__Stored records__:
## START
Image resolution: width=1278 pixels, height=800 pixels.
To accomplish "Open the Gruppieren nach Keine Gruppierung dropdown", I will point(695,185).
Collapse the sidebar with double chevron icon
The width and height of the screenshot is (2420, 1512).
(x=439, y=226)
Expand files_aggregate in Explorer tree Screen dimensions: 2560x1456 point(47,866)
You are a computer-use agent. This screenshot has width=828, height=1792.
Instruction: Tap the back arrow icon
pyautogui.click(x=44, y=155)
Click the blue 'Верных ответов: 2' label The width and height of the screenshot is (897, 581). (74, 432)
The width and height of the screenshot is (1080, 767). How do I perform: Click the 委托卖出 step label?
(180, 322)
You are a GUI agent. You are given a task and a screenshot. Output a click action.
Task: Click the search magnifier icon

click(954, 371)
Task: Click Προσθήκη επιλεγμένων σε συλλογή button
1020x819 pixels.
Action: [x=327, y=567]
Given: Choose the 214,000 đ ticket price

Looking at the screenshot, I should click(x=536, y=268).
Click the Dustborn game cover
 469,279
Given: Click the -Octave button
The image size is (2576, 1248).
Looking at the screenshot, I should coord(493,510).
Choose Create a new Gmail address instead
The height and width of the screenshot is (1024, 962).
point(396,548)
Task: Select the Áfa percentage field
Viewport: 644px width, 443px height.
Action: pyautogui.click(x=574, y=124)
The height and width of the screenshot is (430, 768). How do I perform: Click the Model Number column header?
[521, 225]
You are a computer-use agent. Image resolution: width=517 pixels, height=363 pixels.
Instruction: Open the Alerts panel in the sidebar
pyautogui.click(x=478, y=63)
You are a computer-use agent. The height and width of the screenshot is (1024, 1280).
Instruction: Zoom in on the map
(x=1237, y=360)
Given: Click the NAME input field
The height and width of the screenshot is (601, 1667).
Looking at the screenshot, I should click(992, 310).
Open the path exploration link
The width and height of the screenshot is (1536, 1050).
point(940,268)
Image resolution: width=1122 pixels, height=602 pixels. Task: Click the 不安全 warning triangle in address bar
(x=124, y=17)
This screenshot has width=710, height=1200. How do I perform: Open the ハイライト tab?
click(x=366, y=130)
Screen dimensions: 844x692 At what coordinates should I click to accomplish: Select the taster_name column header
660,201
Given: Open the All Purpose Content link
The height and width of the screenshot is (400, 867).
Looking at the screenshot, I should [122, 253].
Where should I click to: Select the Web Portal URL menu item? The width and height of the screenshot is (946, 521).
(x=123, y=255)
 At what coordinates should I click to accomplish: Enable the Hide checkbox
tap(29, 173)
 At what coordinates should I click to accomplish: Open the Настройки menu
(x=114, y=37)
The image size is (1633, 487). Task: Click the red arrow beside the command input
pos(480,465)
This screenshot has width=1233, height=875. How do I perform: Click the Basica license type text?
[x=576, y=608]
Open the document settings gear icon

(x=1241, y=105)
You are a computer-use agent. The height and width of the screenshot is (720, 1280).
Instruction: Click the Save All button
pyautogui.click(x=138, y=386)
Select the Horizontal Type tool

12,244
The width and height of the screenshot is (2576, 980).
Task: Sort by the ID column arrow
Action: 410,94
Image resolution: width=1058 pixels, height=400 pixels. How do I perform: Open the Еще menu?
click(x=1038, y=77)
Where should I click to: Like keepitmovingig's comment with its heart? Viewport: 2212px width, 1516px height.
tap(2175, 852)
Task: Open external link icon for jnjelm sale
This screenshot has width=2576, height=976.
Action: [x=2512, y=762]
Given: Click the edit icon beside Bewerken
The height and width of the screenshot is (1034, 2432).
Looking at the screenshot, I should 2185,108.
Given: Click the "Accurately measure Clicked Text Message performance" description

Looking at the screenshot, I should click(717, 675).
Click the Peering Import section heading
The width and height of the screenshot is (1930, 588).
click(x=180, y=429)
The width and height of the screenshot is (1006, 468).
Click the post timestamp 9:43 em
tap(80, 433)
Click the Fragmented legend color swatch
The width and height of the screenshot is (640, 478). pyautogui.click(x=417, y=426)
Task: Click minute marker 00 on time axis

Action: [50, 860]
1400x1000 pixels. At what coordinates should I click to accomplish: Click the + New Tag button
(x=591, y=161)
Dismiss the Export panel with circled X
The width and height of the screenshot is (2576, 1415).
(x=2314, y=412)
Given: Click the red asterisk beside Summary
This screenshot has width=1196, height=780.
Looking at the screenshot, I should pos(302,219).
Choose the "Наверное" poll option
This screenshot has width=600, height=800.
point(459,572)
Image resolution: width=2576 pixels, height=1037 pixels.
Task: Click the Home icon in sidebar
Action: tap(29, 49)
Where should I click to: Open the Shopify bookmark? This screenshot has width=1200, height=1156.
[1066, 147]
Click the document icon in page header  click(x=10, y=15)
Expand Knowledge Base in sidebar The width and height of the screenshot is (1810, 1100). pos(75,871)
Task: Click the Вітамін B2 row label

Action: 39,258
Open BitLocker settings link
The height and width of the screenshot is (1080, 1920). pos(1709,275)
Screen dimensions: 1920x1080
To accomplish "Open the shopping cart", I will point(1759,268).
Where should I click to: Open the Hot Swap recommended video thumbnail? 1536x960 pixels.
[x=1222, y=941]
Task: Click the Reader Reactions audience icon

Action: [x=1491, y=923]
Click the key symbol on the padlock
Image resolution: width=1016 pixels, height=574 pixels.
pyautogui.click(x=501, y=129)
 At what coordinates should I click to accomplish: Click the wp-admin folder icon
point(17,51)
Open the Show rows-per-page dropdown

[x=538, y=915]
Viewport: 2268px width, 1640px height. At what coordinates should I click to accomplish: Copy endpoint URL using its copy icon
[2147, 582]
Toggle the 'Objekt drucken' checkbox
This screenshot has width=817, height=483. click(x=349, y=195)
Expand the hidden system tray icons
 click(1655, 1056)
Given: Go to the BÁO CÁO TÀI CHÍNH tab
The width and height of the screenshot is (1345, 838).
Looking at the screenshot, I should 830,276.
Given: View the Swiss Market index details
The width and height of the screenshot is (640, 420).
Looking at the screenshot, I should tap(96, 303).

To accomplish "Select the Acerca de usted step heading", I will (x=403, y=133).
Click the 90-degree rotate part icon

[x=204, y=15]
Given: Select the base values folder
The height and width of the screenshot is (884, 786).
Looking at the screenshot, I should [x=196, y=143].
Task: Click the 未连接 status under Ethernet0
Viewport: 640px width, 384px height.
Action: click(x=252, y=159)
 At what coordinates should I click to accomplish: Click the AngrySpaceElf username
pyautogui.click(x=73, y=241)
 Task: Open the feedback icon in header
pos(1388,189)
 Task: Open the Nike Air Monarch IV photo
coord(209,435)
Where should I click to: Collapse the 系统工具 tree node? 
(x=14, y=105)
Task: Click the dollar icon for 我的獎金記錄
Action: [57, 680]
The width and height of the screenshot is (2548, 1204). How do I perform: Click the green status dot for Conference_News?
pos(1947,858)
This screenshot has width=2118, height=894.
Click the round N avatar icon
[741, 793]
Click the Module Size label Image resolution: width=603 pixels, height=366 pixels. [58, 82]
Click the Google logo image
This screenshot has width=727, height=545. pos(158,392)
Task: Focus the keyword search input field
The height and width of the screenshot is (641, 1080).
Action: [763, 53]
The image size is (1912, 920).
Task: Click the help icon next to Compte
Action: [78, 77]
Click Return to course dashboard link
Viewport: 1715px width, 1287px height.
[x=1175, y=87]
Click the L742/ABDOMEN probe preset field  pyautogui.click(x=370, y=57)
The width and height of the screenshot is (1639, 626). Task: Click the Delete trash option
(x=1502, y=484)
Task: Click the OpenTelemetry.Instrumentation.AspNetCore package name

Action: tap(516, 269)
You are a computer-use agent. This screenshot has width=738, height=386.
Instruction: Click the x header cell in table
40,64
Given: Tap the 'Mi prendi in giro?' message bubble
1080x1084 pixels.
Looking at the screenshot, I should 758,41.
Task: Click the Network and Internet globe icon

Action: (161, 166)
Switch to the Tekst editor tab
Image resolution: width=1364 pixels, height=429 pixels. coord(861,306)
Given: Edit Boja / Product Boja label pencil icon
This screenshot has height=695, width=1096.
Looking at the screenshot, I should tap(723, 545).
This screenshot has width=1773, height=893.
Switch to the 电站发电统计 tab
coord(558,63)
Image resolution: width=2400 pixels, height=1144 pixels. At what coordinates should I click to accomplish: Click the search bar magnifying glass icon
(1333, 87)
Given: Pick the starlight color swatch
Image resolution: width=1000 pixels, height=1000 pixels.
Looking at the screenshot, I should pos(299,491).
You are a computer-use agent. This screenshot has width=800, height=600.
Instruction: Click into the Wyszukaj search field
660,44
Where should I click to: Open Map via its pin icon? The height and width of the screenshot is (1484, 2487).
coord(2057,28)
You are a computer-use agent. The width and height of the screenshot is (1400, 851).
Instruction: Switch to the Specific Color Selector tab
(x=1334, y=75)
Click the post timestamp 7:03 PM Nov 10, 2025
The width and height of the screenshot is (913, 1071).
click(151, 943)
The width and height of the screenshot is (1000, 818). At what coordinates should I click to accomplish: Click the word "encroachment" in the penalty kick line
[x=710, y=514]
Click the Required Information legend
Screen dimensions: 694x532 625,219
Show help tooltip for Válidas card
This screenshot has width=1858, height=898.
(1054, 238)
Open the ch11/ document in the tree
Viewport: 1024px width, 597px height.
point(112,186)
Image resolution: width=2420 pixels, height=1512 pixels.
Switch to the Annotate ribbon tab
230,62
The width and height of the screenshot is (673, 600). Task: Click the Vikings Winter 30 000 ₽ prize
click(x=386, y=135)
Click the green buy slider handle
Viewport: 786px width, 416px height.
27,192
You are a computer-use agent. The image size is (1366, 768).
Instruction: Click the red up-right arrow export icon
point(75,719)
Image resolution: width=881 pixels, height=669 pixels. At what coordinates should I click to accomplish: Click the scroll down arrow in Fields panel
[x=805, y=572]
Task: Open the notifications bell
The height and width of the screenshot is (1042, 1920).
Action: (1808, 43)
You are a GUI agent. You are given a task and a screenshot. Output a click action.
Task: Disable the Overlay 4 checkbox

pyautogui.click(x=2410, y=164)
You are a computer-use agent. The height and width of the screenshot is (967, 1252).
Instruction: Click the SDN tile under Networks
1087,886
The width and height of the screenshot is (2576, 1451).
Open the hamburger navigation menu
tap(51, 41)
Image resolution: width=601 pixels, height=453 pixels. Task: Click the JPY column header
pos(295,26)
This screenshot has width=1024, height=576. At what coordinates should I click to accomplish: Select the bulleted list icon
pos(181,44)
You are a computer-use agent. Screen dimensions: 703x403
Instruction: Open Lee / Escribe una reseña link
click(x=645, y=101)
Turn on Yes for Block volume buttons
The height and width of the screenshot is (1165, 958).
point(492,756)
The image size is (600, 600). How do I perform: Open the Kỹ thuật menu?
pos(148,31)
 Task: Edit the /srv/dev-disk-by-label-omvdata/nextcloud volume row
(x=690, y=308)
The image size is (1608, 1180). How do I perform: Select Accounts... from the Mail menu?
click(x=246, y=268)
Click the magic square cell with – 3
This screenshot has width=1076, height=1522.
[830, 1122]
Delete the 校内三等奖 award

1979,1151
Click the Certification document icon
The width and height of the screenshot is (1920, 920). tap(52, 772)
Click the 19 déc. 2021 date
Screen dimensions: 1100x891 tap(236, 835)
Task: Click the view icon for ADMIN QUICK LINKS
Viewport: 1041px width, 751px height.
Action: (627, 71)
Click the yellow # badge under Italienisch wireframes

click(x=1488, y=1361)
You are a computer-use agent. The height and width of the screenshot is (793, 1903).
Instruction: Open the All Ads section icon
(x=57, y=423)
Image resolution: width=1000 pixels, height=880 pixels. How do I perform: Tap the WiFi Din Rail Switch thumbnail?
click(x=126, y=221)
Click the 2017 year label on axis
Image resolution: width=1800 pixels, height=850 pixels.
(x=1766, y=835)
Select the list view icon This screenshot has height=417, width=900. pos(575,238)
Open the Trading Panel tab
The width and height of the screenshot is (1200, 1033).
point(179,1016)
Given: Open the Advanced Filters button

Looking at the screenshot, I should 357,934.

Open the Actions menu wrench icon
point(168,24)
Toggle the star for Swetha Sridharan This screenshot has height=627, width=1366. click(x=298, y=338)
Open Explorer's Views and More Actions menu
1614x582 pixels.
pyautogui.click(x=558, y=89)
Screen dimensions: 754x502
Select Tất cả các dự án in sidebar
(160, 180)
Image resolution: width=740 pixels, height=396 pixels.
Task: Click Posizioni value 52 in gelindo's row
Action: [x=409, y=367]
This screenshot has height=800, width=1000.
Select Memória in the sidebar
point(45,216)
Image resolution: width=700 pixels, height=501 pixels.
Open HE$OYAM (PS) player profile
## END
__Goal__: Can you copy the lines of the records verbatim, from the line containing "Given: Select the base values folder" up to and including the line containing "coord(209,435)"?

__Right answer__:
Given: Select the base values folder
The height and width of the screenshot is (884, 786).
Looking at the screenshot, I should [x=196, y=143].
Task: Click the 未连接 status under Ethernet0
Viewport: 640px width, 384px height.
Action: click(x=252, y=159)
 At what coordinates should I click to accomplish: Click the AngrySpaceElf username
pyautogui.click(x=73, y=241)
 Task: Open the feedback icon in header
pos(1388,189)
 Task: Open the Nike Air Monarch IV photo
coord(209,435)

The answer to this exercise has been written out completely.